Hitlog Processing: Analyzing User Journeys to Identify Influential Content

Introduction & The Problem

Understanding which content drives user engagement and conversions is crucial for any content-driven platform. Imagine you run a news website where users read multiple articles before deciding to register. Which articles are actually influencing that registration decision? Which content pieces are your hidden conversion drivers?

This is the exact problem the Hitlog Processing project solves. Given a stream of user page views (hitlog data) containing article views and registration events, we need to determine which articles are most influential in leading users to register. The challenge lies in accurately tracking user journeys, handling multiple registration events, and avoiding double-counting articles within the same journey.

The solution? A production-ready Python application that processes hitlog CSV files and ranks articles by their influence on user registrations. Think of it as an attribution system that tells you: "This article was viewed by 47 unique users before they registered."

Project Structure & Distributed Python Architecture

One of the key strengths of this project is its clean, modular architecture following Python best practices for production-ready applications. Let's examine the structure:

hitlog_processing/
├── data/
│   ├── data_gen.py              # Synthetic data generator
│   ├── logs/                    # Input CSV files
│   └── outputs/                 # Generated results
├── notebooks/
│   ├── data_exploration.ipynb   # EDA and journey analysis
│   └── solutions/               # Algorithm prototypes
├── src/
│   └── telegraph_ranker/
│       ├── cli.py               # Command-line interface
│       ├── domain.py            # Type definitions
│       ├── io_utils.py          # CSV reading/writing
│       ├── approaches/
│       │   ├── timestamp_based.py
│       │   └── graph_based.py
│       └── models/
│           └── node.py          # Graph node representation
├── tests/
│   ├── conftest.py              # Pytest fixtures
│   └── test_cli.py              # Integration tests
├── Makefile                     # Development automation
├── pyproject.toml               # Project configuration
└── requirements.txt             # Pinned dependencies

Advantages of This Distributed Format

Separation of Concerns

Each module has a single, well-defined responsibility. CLI logic is separate from algorithms, which are separate from I/O operations.

Testability

Unit tests can target specific modules without invoking the entire system. Pure functions make testing deterministic and fast.

Reusability

Core algorithms in approaches/ can be imported and reused in notebooks, web APIs, or other applications without coupling to CLI.

Scalability

Adding new ranking approaches is as simple as creating a new file in approaches/ with a build_ranking() function.

Tools & Technologies Used

Python 3.13

Latest Python with modern type hints, dataclasses with slots, and performance improvements.

Pandas

Efficient CSV I/O, data manipulation, grouping operations, and sorting for large datasets.

NetworkX

Graph-based analysis with custom Node models for representing user journey flows.

Pytest

Comprehensive test suite with fixtures for integration testing and result validation.

Ruff

Lightning-fast linting and formatting for consistent code style and quality checks.

UV Package Manager

Modern, fast dependency resolution and virtual environment management.
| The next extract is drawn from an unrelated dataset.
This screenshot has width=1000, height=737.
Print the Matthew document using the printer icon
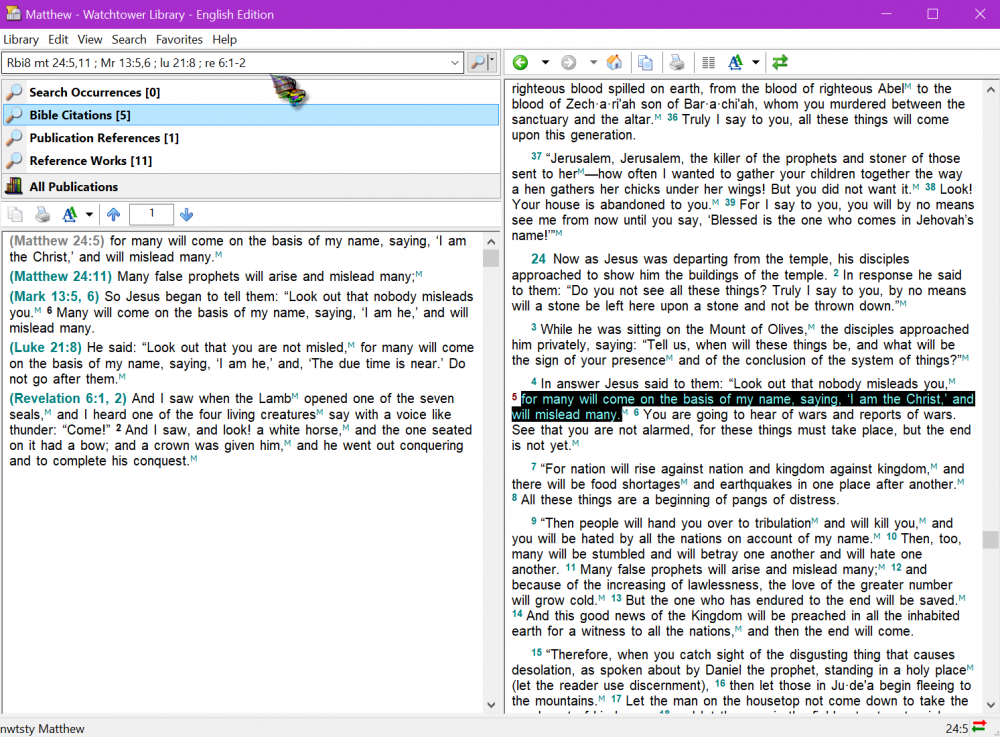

Two Algorithmic Approaches

The project implements two distinct solutions to the same problem, each with different implementation strategies but producing identical results.

1. Timestamp-Based Approach

This is the default and simpler implementation. It processes events chronologically for each user, maintaining a set of unique articles seen in the current "journey."
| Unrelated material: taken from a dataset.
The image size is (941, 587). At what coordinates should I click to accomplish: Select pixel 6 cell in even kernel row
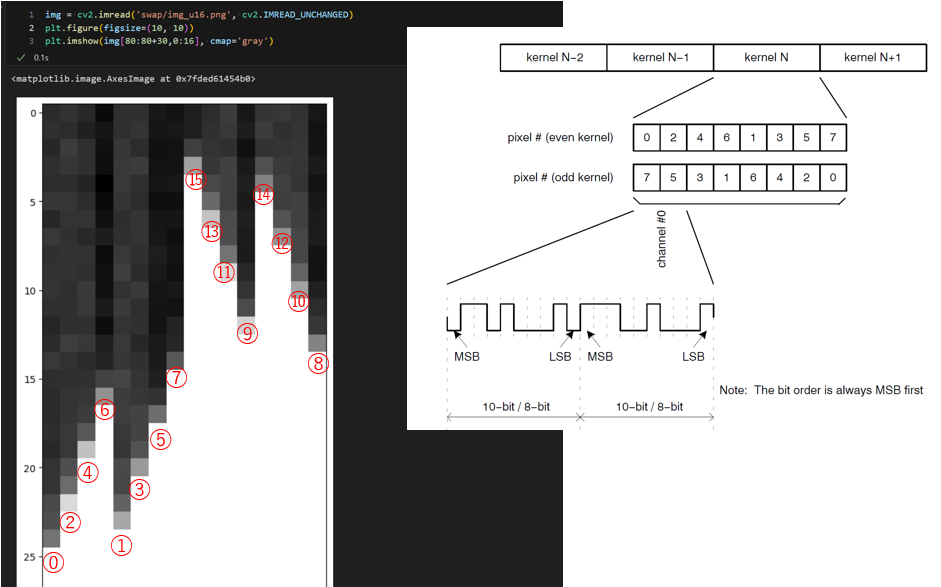726,137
def build_ranking(df: pd.DataFrame) -> pd.DataFrame:
    weights: dict[str, int] = {}
    names: dict[str, str] = {}

    for _uid, grp in df.groupby("user_id", sort=False):
        seen_in_journey: set[str] = set()

        for _, row in grp.iterrows():
            url = row["page_url"]
            if url.startswith(ARTICLE_PREFIX):
                if url not in seen_in_journey:
                    seen_in_journey.add(url)
                    names.setdefault(url, row["page_name"])

            if url == REG_URL:
                # Commit +1 to all articles in journey
                for art_url in seen_in_journey:
                    weights[art_url] = weights.get(art_url, 0) + 1
                seen_in_journey.clear()  # Reset for next journey

    # Build and sort output DataFrame
    ...

Key Features:

Simple, direct implementation
O(n) complexity where n = total events
Low memory overhead
Easy to debug and reason about
Deterministic results

2. Graph-Based Approach

This approach builds a directed graph where nodes represent pages and edges represent user navigation patterns. It's more complex but extensible for future graph analytics.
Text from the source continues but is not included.